Greenblatt has written a necessary and rich interpretation of how humanist book hunters, not our first bibliophiles, existed during the dark ages and struggled to uncover that which lay dormant after the collapse of the Roman empire. He would assert it was the discovery of these ancient texts that led to the world becoming modern...although he doesn't directly assert it...only in the sub-title and perhaps jacket text are the specifics of the assertion which mention a presumed influence on Galileo, Darwin, Freud, Einstein, and of course Thomas Jefferson. He only devotes a few pages in the last chapter to discuss the role of Lucretius in the thinking of these paradigm shifting individuals. The final proof is left unfortunately to the student.

Greenblatt takes us on a tore of Italy during the 15th Century through the life of Poggio Bracciolini. A well educated, seemingly middle class (if there were such a thing) scribe who rose through the ranks, with the help of a few mentors, to become a career bureaucrat on the Pope's staff in Rome. During his career he was a learned humanist who cared deeply about ancient works and dedicated most of his life to their preservation. Among other things his most celebrated discovery was that of the lost work of Lucretius, "On the Nature of Things" which he discovered while searching monasteries in Central Europe. As he unveils some of the philosophy contained with this lost work he tries hard to depict the politics and the dangerous balance for a humanist standing on the toes of the Inquisition while trying to enlighten.

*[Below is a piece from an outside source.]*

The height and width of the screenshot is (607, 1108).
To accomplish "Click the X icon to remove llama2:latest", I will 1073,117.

Among other very astute observations pertaining to the "Nature of Things" Lucretius made the observation that all matter is composed of very small indivisible particles called atoms. Atoms cannot be destroyed and are the building blocks of all matter. "The Swerve" as it is called, is the continuous acting and reacting of these atoms to cause the destruction and creation of everything we perceive and interact with inside the tangible universe. Quite a weighty thought today let alone 2000 years ago. And the reason these weighty thoughts didn't drive a Renaissance of sorts at the time was because the growth of Christianity and specifically the Catholic Church systematically buried these notions.

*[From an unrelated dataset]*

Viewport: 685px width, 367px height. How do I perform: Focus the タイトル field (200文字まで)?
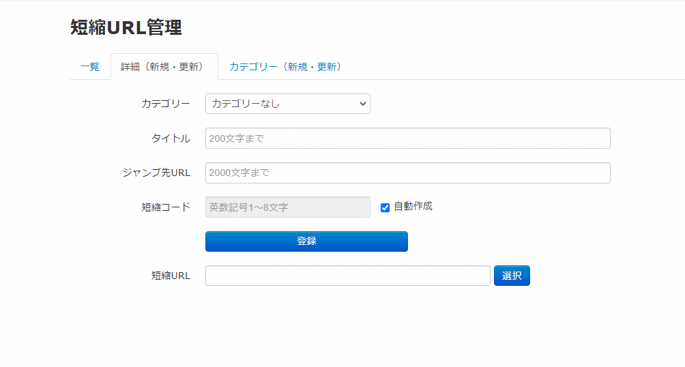pyautogui.click(x=407, y=138)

His attack on the Catholic Church is well trodden territory and easy pickings. Yet he fails to properly credit the same Church, in fact he goes to great measure to distance his hero, Poggio Bracciolini from the Church, for providing him with the necessary means by which he could attend to his life long passion. Whereas Greenblatt is not short on judgment when it comes to reporting on the moral failings of presumably pious members of the Church, he does not equally judge the moral failings of those enlightened individuals whom are merely employed by the Church.

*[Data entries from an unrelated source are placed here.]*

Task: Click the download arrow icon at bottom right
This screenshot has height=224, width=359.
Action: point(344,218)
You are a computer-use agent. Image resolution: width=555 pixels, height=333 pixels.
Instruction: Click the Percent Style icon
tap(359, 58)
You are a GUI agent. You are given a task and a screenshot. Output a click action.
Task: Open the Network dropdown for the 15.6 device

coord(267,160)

The astounding discovery here, is not so much that the writings of Lucretius (once rediscovered) had a direct influence on a world struggling to recover from the dark ages but rather it was the Roman empire itself that was becoming more enlightened and perhaps more so than anyone had previously imagined. If Lucretius was but one of many dozens of poets/scholars who filled the Roman Empire with the enlightened thoughts of atomic particles and the greater pursuit of happiness, whose thoughts and writings were never recovered, how did this early enlightenment fail to survive the growth of the Christian Church? Meaning, was it the deliberate work of the Church or the failings of this particular philosophy to catch-on. In order for an idea to catch-on there has to be something to it, something more. Christianity might just have been what society was searching for at the time. Just as the time was right for an enlightenment albeit 1,500 years later.

Although Greenblatt writes well I can't help feeling I was in an undergraduate history class and must remember the lecture as given, thus interpreted, rather than as a graduate student wherein I might discover and debate the meaning as would, it appears ironically, all the enlightened readers who gathered along the seashore, at the base of Mt Vesuvius, to debate modern philosophy 2000 years ago, were doing when they were frozen in time.

Sure enough Greenblatt takes us back to that time yet what he tells us does little more to aid our understanding since his own thoughts are still frozen with Lucretius and have not advanced beyond the atoms and the void.